The Hornes’ crop was controlled by—we’re not making this up—the Raisin Administrative Committee. In 2002–2003, this committee ordered raisin growers to turn over 47 percent of their crop; the following year, 30 percent. The Hornes decided not to comply with the order when the federal government came to collect its “free” raisins. For their troubles, they received a fine in the amount of the “fair market value” of the raisins—nearly half a million dollars—plus a $200,000 penalty for their disobedience.
What the Raisin Decision Says
Horne v. Department of Agriculture first came to the Supreme Court on the question of whether the Hornes even had the right to claim that the government action was indeed a “taking” for “public use,” requiring the government to give the Hornes “just compensation” under the Fifth Amendment’s Takings Clause. The Supreme Court unanimously sided with the Hornes and remanded the case for lower‐court review of that takings issue.

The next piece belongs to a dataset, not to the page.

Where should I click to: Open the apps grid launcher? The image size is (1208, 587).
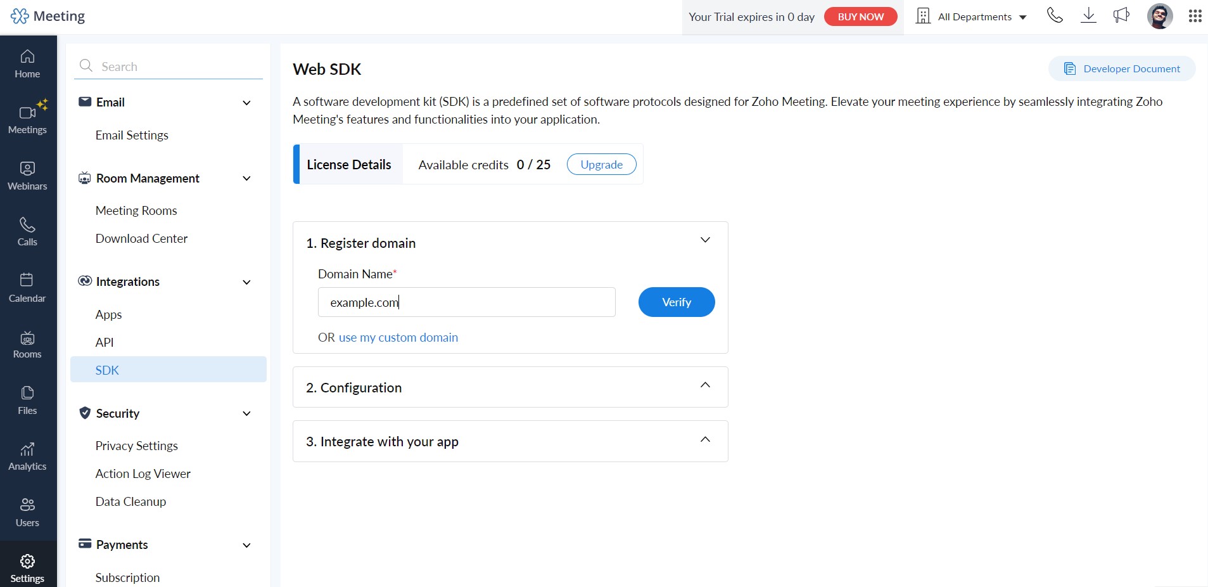(1195, 16)
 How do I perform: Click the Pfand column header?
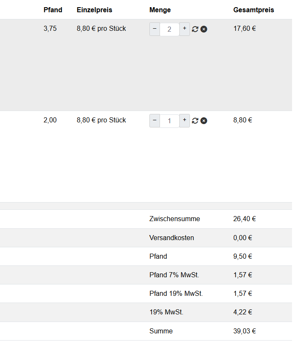53,10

Now, two years after permitting the Hornes to escape a byzantine administrative purgatory and have their day in court, the Supreme Court sided with them again, declaring that raisins are “private property—the fruit of the growers’ labor—not ‘public things subject to the absolute control of the state.’ Any physical taking of them for public use must be accompanied by just compensation.”

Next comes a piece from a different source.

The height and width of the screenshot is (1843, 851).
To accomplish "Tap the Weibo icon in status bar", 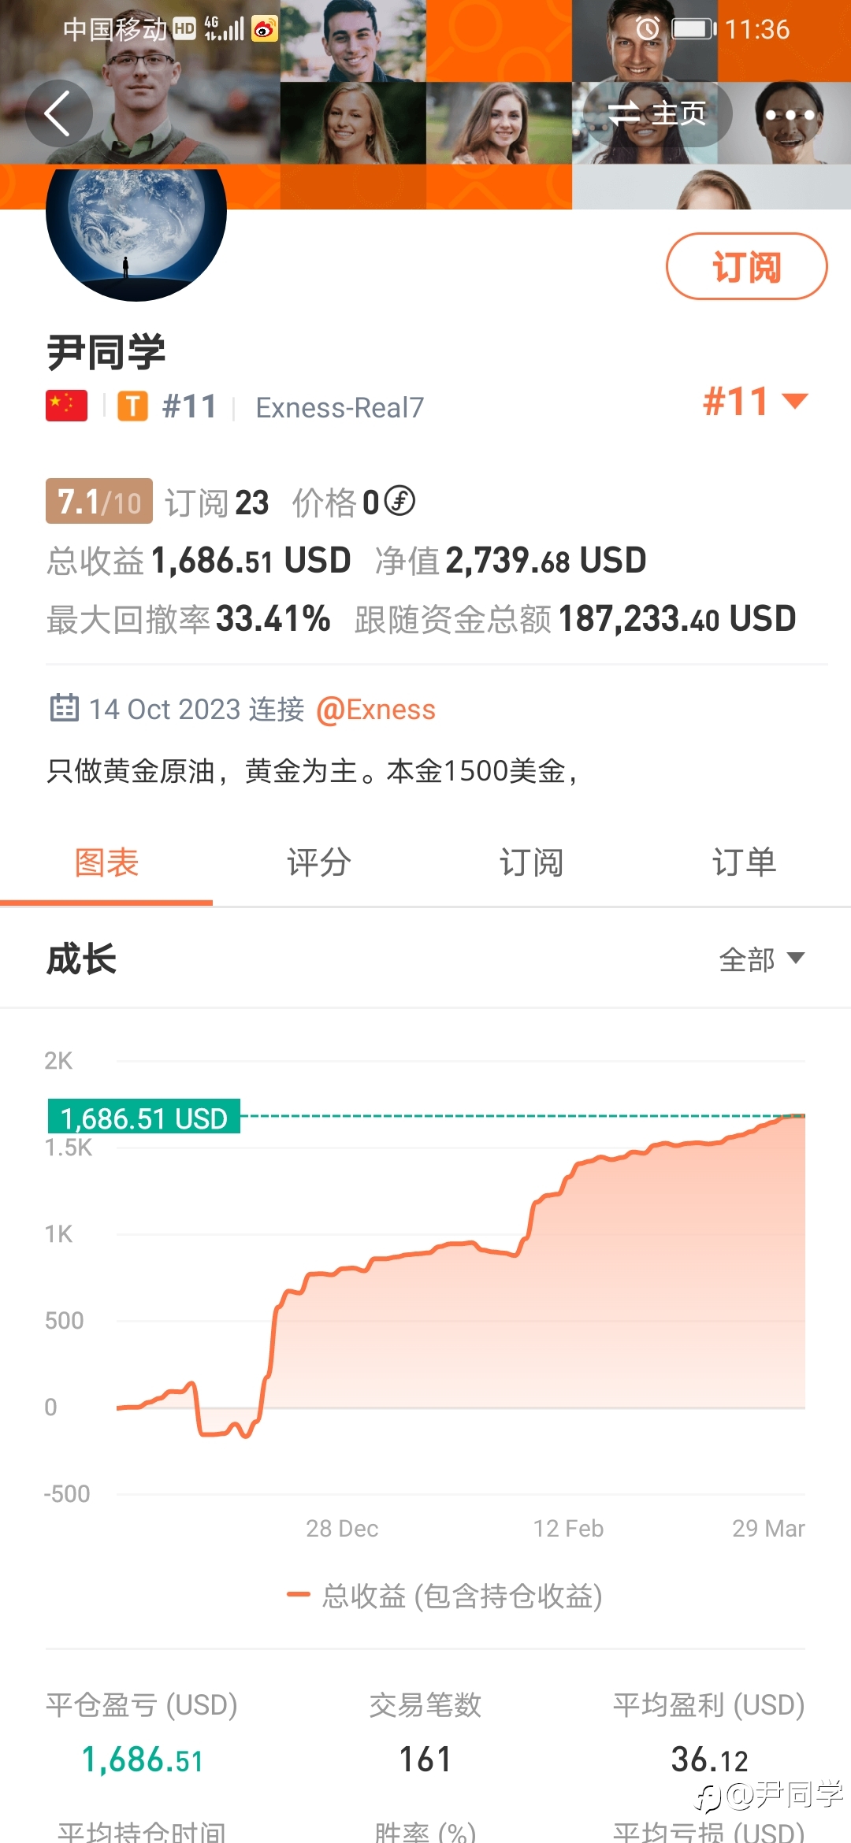I will [265, 30].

Moreover, as Chief Justice John Roberts wrote for all of his colleagues save Justice Sonia Sotomayor, “[n]othing in the text or history of the Takings Clause, or our precedents, suggests that the rule is any different when it comes to appropriation of personal property [as distinct from real estate]. The Government has a categorical duty to pay just compensation when it takes your car, just as when it takes your home.”
What the Decision Means
Today’s Supreme Court decision has far‐reaching implications for the continuation of all the New Deal‐era agricultural price controls—which seem so bizarre that the Hornes’ case attracted more media attention than your typical regulatory challenge (or perhaps Jon Stewart just has a thing for nature’s candy).
Indeed, marketing orders exist across a cornucopia of agricultural products, including almonds, apricots, avocados, cherries (sweet and tart, respectively), citrus (Florida and Texas), cranberries, dates, grapes, hazelnuts, kiwifruit, olives, onions (four geographic designations), pears, pistachios, plums/prunes, potatoes (five geographic areas), spearmint oil, tomatoes, and walnuts—nearly 30 bureaucracies in total! The AMAA also permits the federal government to reach into the hops and honeybee industries. All of these schemes are at a minimum constitutionally suspect now, and likely would be invalidated if some brave plaintiff followed the Hornes’ example, stood in the way of government trucks, and fought the resulting fines in court.

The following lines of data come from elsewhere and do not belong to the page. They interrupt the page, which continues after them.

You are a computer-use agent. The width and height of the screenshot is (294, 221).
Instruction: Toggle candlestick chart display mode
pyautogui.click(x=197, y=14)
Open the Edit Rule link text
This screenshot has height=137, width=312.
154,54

The ruling also has implications for state and federal dairy schemes. The AMAA also regulates dairy production, with marketing orders reaching more than half the country. Dairy controls have been particularly contentious; they were even the underlying subject of the infamous United States v. Carolene Products, the 1938 case that bifurcated our rights and allowed governments at all levels to run roughshod over economic and property rights.
After Horne, some 80 years since the start of the New Deal, the government’s agriculture technocracy is finally drying up like a raisin in the sun.